## [DOCUMENT EXCERPT]
________

FIG. 5 shows a block diagram of an exemplary device that supports low-cost video segmentation as disclosed herein.

Block diagram 500 depicts device 505, which may be an example of aspects of a device 105, server 110, or network 120 of FIG. 1 or device 200 of FIG. 2. Device 505 may include receiver 510, multimedia manager 515, and transmitter 540. Device 505 may also include a processor, which may be an example of or include aspects of media processing system 300. Each of these components may be in communication with one another (e.g., via one or more buses).

Receiver 510 may receive information such as packets, user data, or control information associated with various information channels (e.g., control channels, data channels, and information related to low-cost video segmentation, etc.). Information may be passed on to other components of device 505. Receiver 510 may utilize a single antenna or a set of antennas.

Multimedia manager 515 may be configured to support low-cost video segmentation. Multimedia manager 515, or its sub-components, may be implemented in hardware, code (e.g., software or firmware) executed by a processor, or any combination thereof. If implemented in code executed by a processor, the functions of multimedia manager 515, or its sub-components may be executed by a general-purpose processor, a DSP, an ASIC, a FPGA or other programmable logic device, discrete gate or transistor logic, discrete hardware components, or any combination thereof designed to perform the functions described in the present disclosure.

Multimedia manager 515, or its sub-components, may be physically located at various positions, including being distributed such that portions of functions are implemented at different physical locations by one or more physical components. In some examples, multimedia manager 515, or its sub-components, may be a separate and distinct component in accordance with various aspects of the present disclosure. In some examples, multimedia manager 515, or its sub-components, may be combined with one or more other hardware components, including but not limited to an input/output (I/O) component, a transceiver, a network server, another computing device, one or more other components described in the present disclosure, or a combination thereof in accordance with various aspects of the present disclosure.

Multimedia manager 515 may include masking component 520, motion estimation component 525, classification component 530, and output component 535. Masking component 520 may discard information for a first set of pixels in a first frame and a second set of pixels in a second frame based on a first segmentation map for the first frame and a second segmentation map for the second frame. Motion estimation component 525 may determine motion information for a third set of pixels in the first frame and a fourth set of pixels in the second frame based on the discarding. Classification component 530 may compute, based on the first segmentation map, the second segmentation map, and the motion information, a third segmentation map for a third frame that is temporally located between the first frame and the second frame. Output component 535 may output a modified version of the third frame based on the third segmentation map.

Transmitter 540 may transmit signals generated by other components of device 505. In some examples, transmitter 540 may be collocated with receiver 510 in a transceiver module. Transmitter 540 may utilize a single antenna or a set of antennas.

________

## [GIVEN RECORDS]
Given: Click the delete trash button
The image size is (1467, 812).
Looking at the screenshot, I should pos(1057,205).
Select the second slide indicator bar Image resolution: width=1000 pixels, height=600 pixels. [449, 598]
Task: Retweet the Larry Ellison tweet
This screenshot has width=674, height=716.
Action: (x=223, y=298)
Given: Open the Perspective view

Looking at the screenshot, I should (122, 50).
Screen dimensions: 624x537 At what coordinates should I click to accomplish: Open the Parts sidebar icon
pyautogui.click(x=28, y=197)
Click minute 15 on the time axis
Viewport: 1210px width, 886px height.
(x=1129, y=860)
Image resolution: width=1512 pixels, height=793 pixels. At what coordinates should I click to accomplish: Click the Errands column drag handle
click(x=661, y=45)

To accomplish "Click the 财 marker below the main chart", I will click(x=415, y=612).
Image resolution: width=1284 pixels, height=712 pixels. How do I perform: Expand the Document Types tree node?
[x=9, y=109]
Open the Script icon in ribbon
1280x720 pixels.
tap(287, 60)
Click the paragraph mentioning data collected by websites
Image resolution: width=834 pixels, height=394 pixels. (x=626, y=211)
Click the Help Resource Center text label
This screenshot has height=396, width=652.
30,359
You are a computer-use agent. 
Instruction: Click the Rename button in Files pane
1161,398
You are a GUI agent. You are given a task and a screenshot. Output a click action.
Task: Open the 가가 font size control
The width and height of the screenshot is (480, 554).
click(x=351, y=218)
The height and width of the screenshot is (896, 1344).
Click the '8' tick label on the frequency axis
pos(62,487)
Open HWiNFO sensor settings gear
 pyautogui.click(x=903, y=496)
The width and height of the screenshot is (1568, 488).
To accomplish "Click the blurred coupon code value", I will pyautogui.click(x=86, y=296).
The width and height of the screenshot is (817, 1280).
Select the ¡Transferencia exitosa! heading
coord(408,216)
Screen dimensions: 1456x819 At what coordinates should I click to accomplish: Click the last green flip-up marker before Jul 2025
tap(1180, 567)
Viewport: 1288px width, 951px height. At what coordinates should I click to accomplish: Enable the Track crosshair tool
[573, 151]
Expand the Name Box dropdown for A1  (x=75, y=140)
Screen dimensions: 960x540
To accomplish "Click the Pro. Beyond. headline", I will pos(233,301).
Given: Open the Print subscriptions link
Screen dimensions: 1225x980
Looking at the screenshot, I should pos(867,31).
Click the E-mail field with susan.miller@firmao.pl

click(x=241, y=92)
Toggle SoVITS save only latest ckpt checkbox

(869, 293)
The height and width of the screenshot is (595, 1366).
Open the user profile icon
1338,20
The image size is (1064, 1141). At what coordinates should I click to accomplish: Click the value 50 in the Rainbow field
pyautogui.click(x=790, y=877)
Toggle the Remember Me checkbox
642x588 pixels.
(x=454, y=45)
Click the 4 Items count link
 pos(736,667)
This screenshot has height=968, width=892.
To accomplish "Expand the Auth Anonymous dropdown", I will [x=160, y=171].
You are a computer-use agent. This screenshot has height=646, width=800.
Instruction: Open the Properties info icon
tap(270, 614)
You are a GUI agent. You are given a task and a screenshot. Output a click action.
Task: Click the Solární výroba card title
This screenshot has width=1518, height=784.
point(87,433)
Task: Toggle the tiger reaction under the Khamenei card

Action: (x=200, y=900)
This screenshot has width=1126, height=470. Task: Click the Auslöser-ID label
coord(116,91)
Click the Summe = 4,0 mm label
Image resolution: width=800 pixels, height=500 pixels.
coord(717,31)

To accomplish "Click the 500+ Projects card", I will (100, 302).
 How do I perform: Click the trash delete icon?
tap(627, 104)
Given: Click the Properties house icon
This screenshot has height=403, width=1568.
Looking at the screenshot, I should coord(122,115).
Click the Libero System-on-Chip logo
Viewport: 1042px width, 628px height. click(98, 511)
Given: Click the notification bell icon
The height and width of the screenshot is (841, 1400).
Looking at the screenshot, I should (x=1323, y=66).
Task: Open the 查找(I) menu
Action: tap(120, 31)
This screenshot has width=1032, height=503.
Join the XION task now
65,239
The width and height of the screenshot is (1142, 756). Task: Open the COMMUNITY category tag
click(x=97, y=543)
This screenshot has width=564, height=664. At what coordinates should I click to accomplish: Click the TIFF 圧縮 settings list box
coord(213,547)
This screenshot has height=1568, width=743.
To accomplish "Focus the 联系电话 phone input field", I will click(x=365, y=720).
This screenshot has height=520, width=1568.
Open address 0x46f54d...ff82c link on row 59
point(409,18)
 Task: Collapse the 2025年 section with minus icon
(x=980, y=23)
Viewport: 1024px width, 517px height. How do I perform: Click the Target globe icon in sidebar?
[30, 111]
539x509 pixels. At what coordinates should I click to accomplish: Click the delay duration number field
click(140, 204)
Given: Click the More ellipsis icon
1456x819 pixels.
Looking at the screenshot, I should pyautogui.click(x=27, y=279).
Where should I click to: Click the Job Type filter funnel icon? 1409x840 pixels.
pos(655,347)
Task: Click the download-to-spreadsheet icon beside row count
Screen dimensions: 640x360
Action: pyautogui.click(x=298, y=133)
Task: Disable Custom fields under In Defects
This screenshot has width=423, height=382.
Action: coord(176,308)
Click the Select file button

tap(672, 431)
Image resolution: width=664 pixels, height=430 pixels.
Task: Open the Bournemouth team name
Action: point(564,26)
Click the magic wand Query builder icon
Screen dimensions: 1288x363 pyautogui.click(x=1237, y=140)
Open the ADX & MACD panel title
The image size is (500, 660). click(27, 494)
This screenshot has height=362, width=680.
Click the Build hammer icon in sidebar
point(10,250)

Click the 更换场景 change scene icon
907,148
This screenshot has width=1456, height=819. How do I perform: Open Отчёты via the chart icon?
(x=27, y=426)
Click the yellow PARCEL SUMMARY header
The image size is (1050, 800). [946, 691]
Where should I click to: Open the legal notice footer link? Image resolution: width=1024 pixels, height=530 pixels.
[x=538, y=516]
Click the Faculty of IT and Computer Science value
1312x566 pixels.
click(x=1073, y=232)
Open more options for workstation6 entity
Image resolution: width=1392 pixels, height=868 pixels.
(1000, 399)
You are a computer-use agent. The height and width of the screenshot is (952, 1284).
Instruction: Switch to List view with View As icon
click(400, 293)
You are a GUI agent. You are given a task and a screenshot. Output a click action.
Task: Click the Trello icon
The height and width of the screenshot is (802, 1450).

________

## [PARTS OF THE EXERCISE]
a – Gather every line in the entries that contains the word "what", copying each one in full. Matches must agree in case.
b – Proceed with the excerpt on the low-cost video segmentation device, picking up right after its final sentence.

## [RESPONSES]
a –
Screen dimensions: 624x537 At what coordinates should I click to accomplish: Open the Parts sidebar icon
Image resolution: width=1512 pixels, height=793 pixels. At what coordinates should I click to accomplish: Click the Errands column drag handle
Screen dimensions: 1456x819 At what coordinates should I click to accomplish: Click the last green flip-up marker before Jul 2025
Viewport: 1288px width, 951px height. At what coordinates should I click to accomplish: Enable the Track crosshair tool
The image size is (1064, 1141). At what coordinates should I click to accomplish: Click the value 50 in the Rainbow field
This screenshot has width=564, height=664. At what coordinates should I click to accomplish: Click the TIFF 圧縮 settings list box
539x509 pixels. At what coordinates should I click to accomplish: Click the delay duration number field

b –
FIG. 6 shows a block diagram 600 of an exemplary multimedia manager that supports low-cost video segmentation as disclosed herein.

Multimedia manager 605 may be an example of or include aspects of multimedia manager 515 of FIG. 5 and media processing system 300 of FIG. 3. Multimedia manager 605 may include masking component 610, motion estimation component 615, classification component 620, output component 625, and occlusion detection component 630. Multimedia manager 605 may also include media component 635. Each of these modules may communicate, directly or indirectly, with one another (e.g., via one or more buses).

Media component 635 may be configured to obtain media files from internal memory or an external source (e.g., the cloud) and provide the media file to other components in multimedia manager 605. In some cases, media component 635 may be configured to store all or a portion of obtained media files. In some cases, the media file includes multiple frames (e.g., a video file).

Classification component 620 may be configured to compute a first segmentation map (e.g., segm_map_1) for a first frame of the multiple frames (e.g., Frame_1) and a second segmentation map (e.g., segm_map_N) for a second frame of the multiple frames (e.g., Frame_N). In some cases, in the first segmentation map, a first classification (e.g., “human”) is assigned to a third set of pixels of the first frame and a second classification (e.g., “background”) is assigned to a first set of pixels of the first frame. And, in the second segmentation map, the first classification is assigned to a fourth set of pixels of the second frame and the second classification is assigned to a second set of pixels of the second frame.

Masking component 610 may also be configured to compare the first segmentation map with the first frame and the second segmentation map with the second frame. In some cases, comparing the first segmentation map with the first frame and the second segmentation map with the second frame includes superimposing the first segmentation map over the first frame and the second segmentation map over the second frame.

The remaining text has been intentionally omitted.